• [Énoncé écrit A]: Donne sous forme de liste JSON de chaînes les lignes des enregistrements, de celle qui contient « You are a GUI » jusqu'à la fin des enregistrements, bornes comprises, avec une chaîne par ligne et sans les lignes vides. Omets les images dans ta réponse.

• [Extrait source]:
Une semaine après la libération de Messaoud Leftissi et de ses compagnons de lutte, voici venu le temps de la liberté pour quatre autres pensionnaires de la lugubre prison d’El Harrach hier matin. Aux côtés de celle qui est devenue une icône du Hirak, Samira Messouci, trois preux chevaliers : Aouissi, Kichou et Challal.

Le même scénario que lundi dernier se répète, dès 7h30, devant la prison d’El Harrach. Les familles, les amis et des activistes du Hirak, affluent par grappes et s’agglutinent dans la petite ruelle, au rythme des poussées successives d’un dispositif policier intransigeant. Pas de débordement sur la chaussée.
Dans la foule, les mêmes visages du Hirak et d’autres, inconnus, mais si familiers dans leurs yeux. Il y a les familles, les pères Challal et Aouissi, la sœur de Kichou et les sœurs Messouci, Amina et Fadila dont le nævus sur le menton, et le seul signe qui la distingue de sa sœur jumelle. Il y a aussi d’ex-détenus, venus accueillir leurs compagnons de cellule. Quelques-uns aussi parmi les détenus libérés récemment sont là : Djaber Aïbèche, Samir Guerroudj, Nabil Bounouh, Kamel Bouallouache. Messaoud Leftissi, lui, a fait le trajet de Skikda en compagnie de sa sœur Souad. Il est en attente de verdict, ce jeudi, pour une accusation d’«incitation à attroupement non armé». Le procureur général a requis un an de prison ferme. Pour la même accusation, son frère Samir et quatre autres accusés viennent d’être acquittés. Le sera-t-il aussi ou allons-nous assister à un remake «Sidi-M’hamedien» de la justice à deux vitesses ou selon deux prismes ou, au contraire, s’achemine-t-on vers l’apaisement ?
Beaucoup de femmes ce matin devant la prison d’El Harrach. Des femmes en tenues kabyles. D’autres, arborant des motifs et des symboles berbères. Certaines avec des bouquets de roses. Elles étaient toutes souriantes. L’autre prisonnière du système était également présente : Nour El Houda Yasmine, l’étudiante incarcérée «arbitrairement»…
Beaucoup de ces femmes expriment leur joie avant l’heure. On s’embrasse. On se sert fort dans les bras. Fadila tout comme Amina sont toutes les deux fébriles. Six mois de séparation qui prennent fin. Deux jumelles séparées de leur autre moitié. Pour Fadila, «c’est un grand jour. Je ne remercierai jamais assez tous ceux qui ont lutté, soutenu, aidé ce combat pour la libération des détenus, le réseau, les gens du Hirak et en particulier le CNLD et les avocats pour l’immense travail réalisé. Nous resterons toujours cette grande famille des détenus d’opinion qui luttera jusqu’à la libération du dernier détenu…»

• [Énoncé écrit B]: Écris la suite de l'article sur la libération de détenus du Hirak à la prison d'El Harrach, en reprenant après sa dernière phrase.

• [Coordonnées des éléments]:
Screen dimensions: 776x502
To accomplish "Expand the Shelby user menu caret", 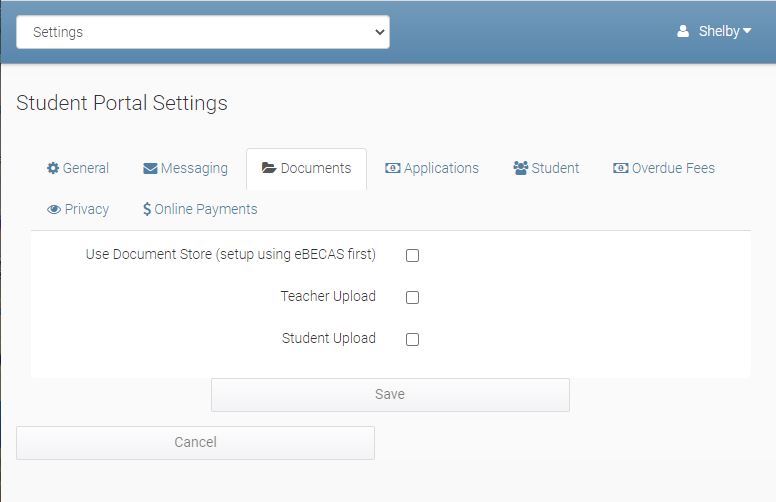I will click(747, 31).
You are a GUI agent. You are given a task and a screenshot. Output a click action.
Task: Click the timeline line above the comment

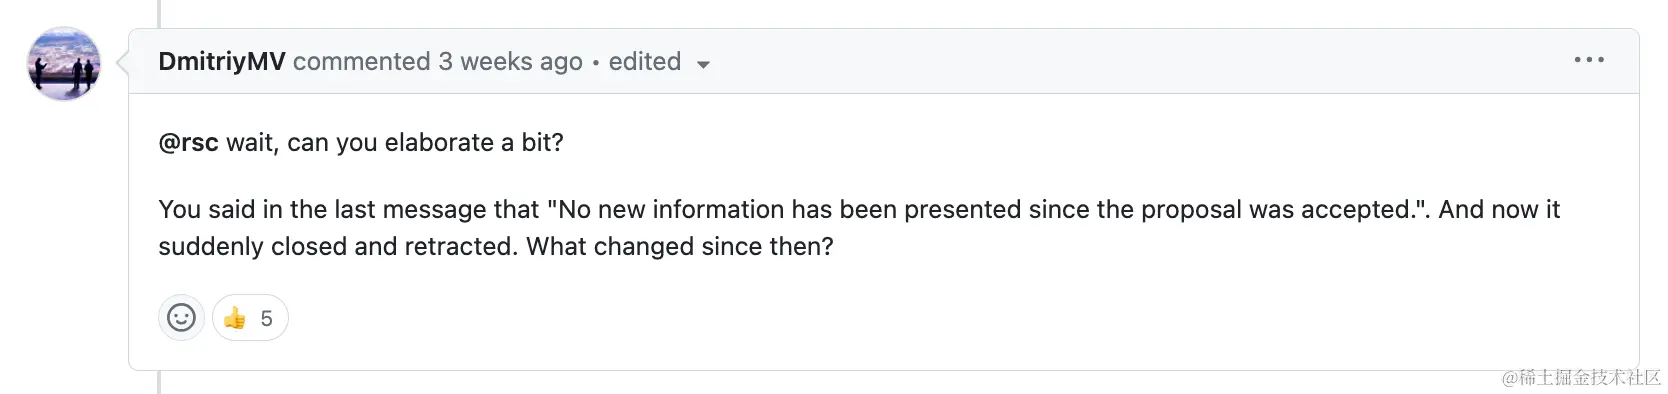[x=159, y=13]
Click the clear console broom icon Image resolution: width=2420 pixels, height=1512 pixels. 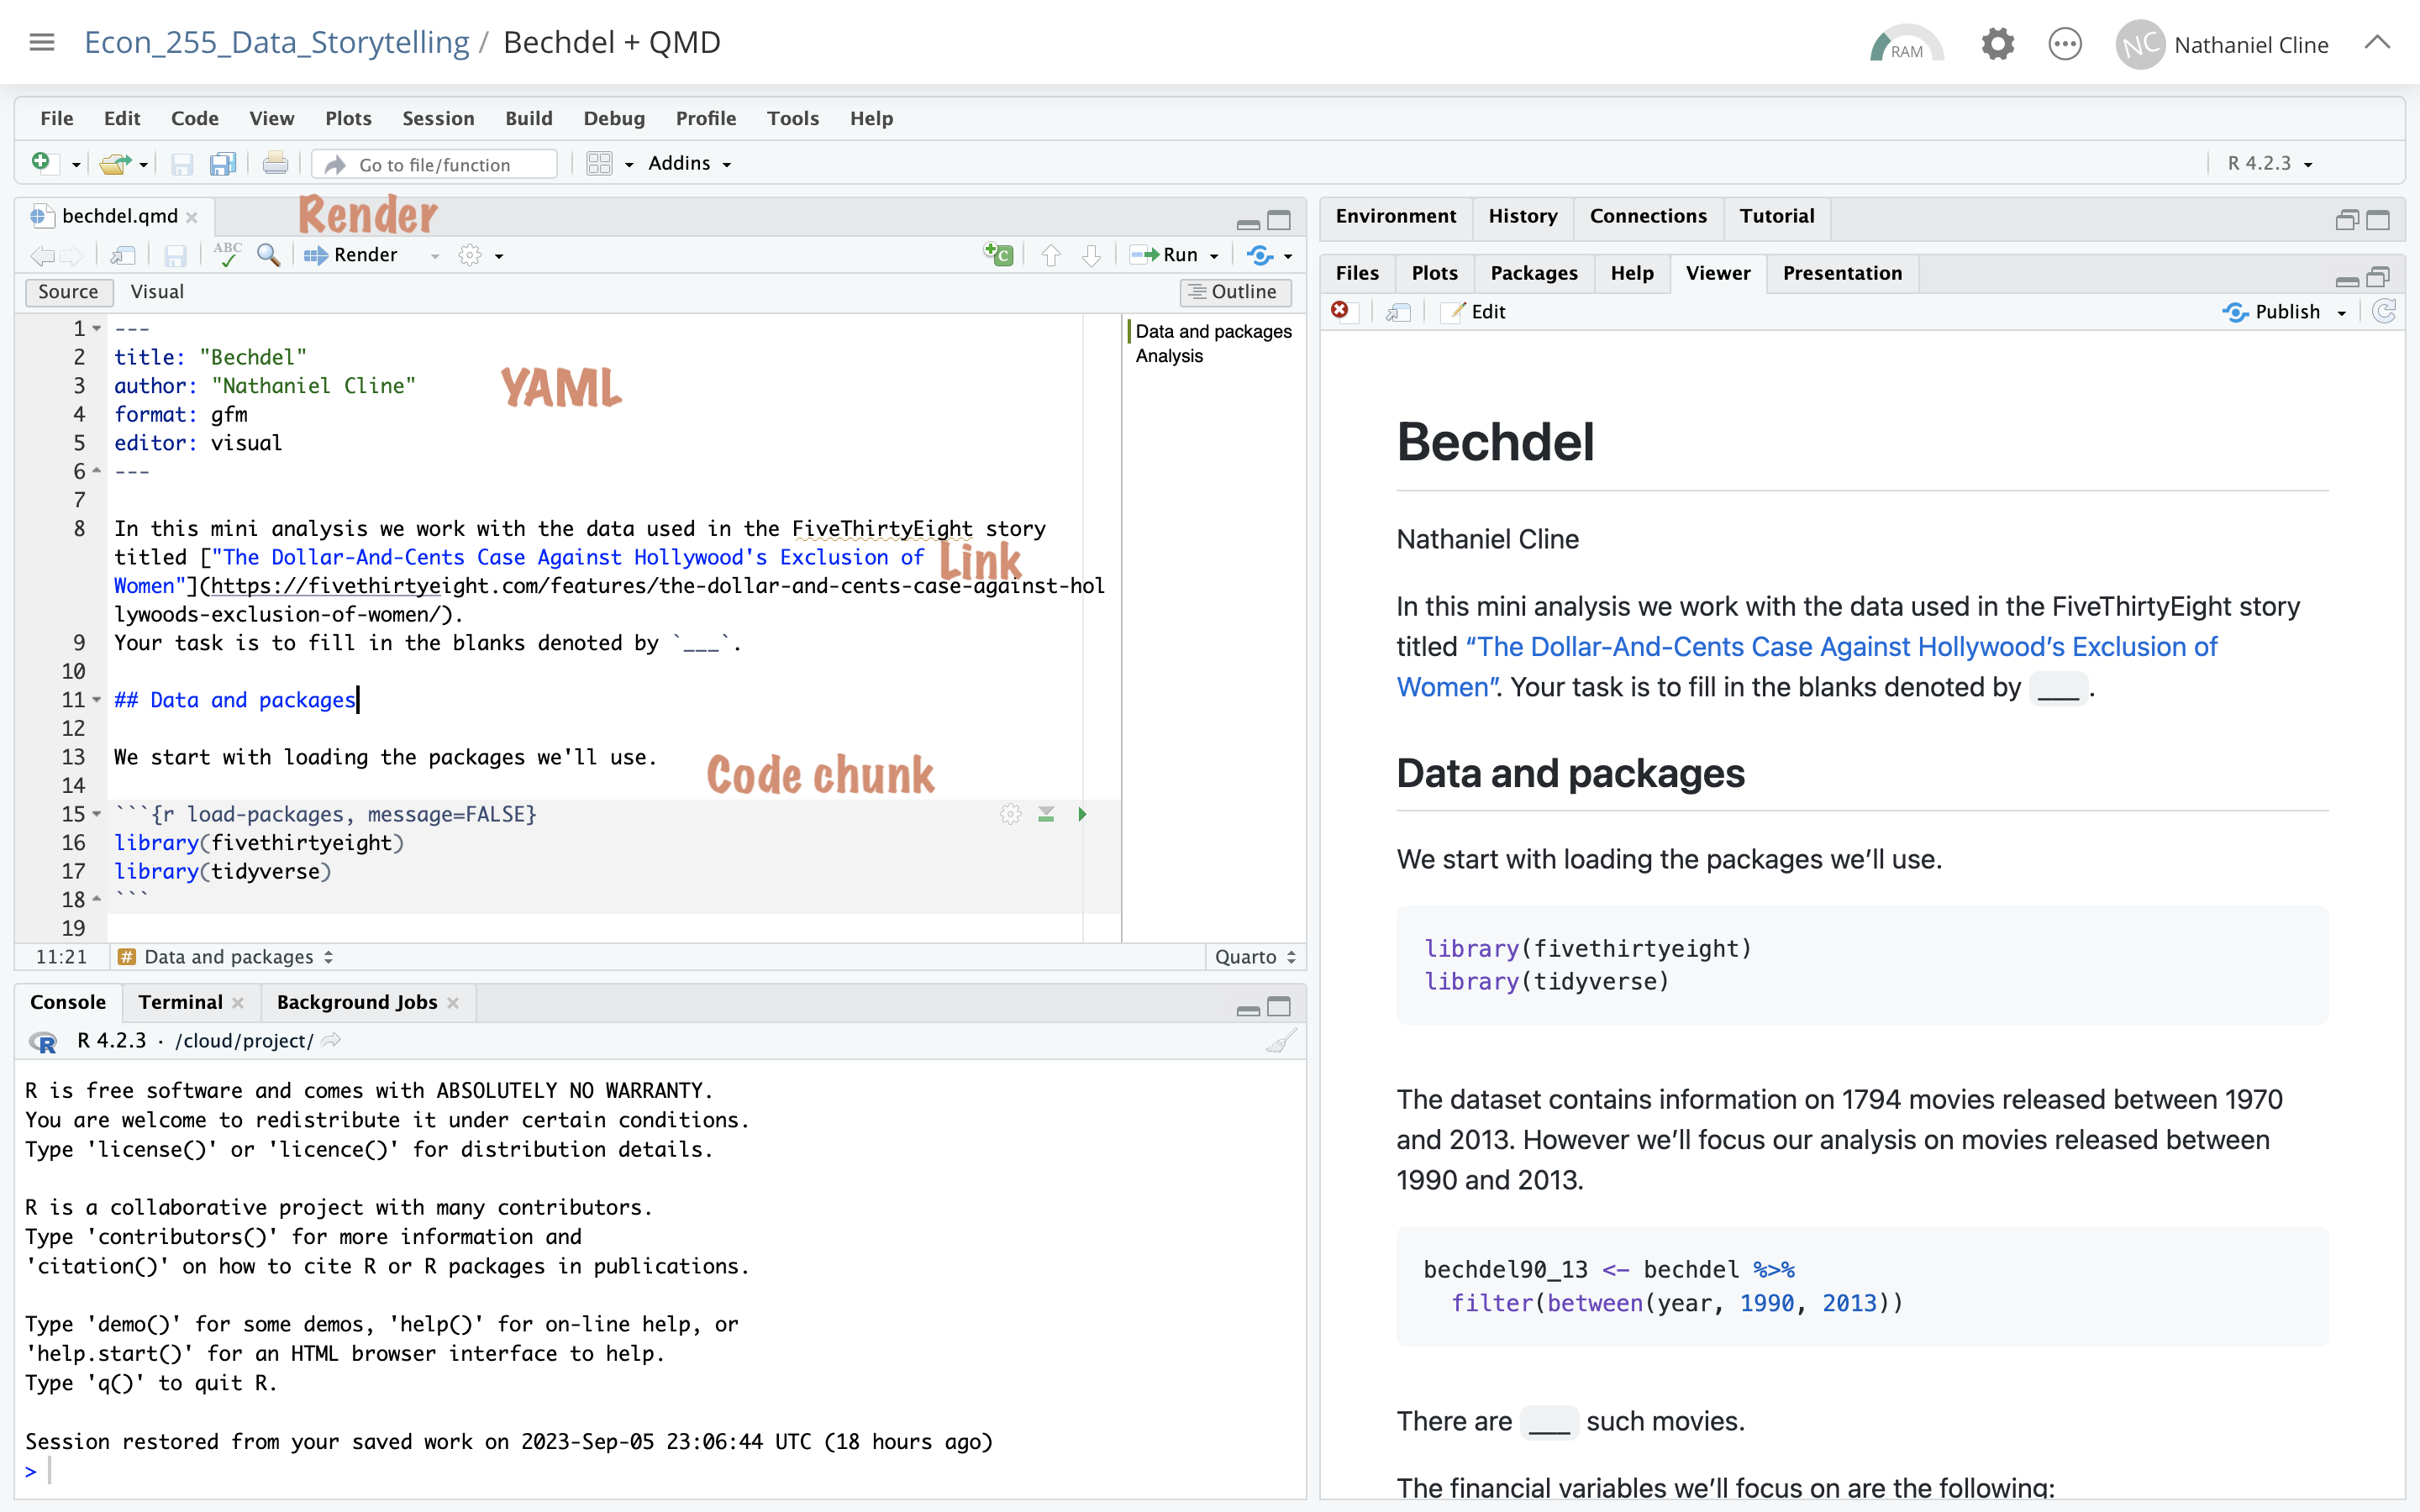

• [Corrigé A]:
[
  "You are a GUI agent. You are given a task and a screenshot. Output a click action.",
  "Task: Click the timeline line above the comment",
  "[x=159, y=13]",
  "Click the clear console broom icon Image resolution: width=2420 pixels, height=1512 pixels. "
]

• [Corrigé B]:
Derrière la foule compacte, un peu en retrait, les filles Smallah. Toujours présentes. Toujours aussi tristes à cause de l’absence d’un père aimant. Et puis il y a les membres actifs du CNLD, ceux du Réseau de lutte contre la répression, Fethi Gherras du MDS et son épouse et non moins militante. Youcef Tazibt et des membres de la direction du PT sont également présents. Du côté du RCD, on reconnaît surtout Feta Sadat, de la direction du parti et beaucoup de militants. Du côté des avocats, on croise le visage souriant de Leïla Djerdjer, alors que Aouicha Bakhti et Samira Nemar, avec beaucoup d’autres avocats, dont Me Assoul et Bouchachi, sont mobilisés au tribunal de Sidi M’hamed pour le procès des neuf activistes du Hirak dont le trublion Raouf Raïs.
L’ambiance est sereine. Calme. Il est 8h30. Quelques 200 personnes prennent leur mal en patience tels des hérauts attendant la sortie de leurs héros. Et puis, quelques minutes plus tard, une silhouette se profile devant l’entrée de la prison. Pour Samira, c’est désormais la sortie…

Les héros du Hirak
Il est 8h35 exactement. Samira, sereine, avance d’un pas calme, majestueusement vers la foule qui scande son prénom et tente de briser le cordon de police. Seule Fadila réussira à le franchir pour aller à la rencontre de cette sœur tant attendue depuis des mois, tandis qu’un policier refuse à Amina ce simple droit. Samira arrive dans la foule et celle-ci s’en empare. Difficile de l’approcher tant la masse est dense. La famille, les amis, tout le monde tente de la toucher, de l’embrasser. Certains réussiront quand même l’exploit d’un selfie au milieu de cette cohue.
On lui fait endosser un burnous immaculé. On lui offre des roses et des mots gentils et pleins de reconnaissance. Samira est heureuse, mais aussi très fatiguée. Elle a peu ou pas dormi cette nuit à la veille de ces grandes retrouvailles. Bien qu’elle n’ait pas pu résister à l’émotion et aux larmes, alors que la foule scandait «Djazaïr horra democratiya», ce que l’on découvre, surtout, c’est une femme déterminée, que la prison n’a pas réussi à dompter. La foule la porte haut et scande «anwa wiggi imazighen» (qui sommes-nous ? Des Amazighs) et «dawla madaniya machi askaria» (Etat civil et non militaire).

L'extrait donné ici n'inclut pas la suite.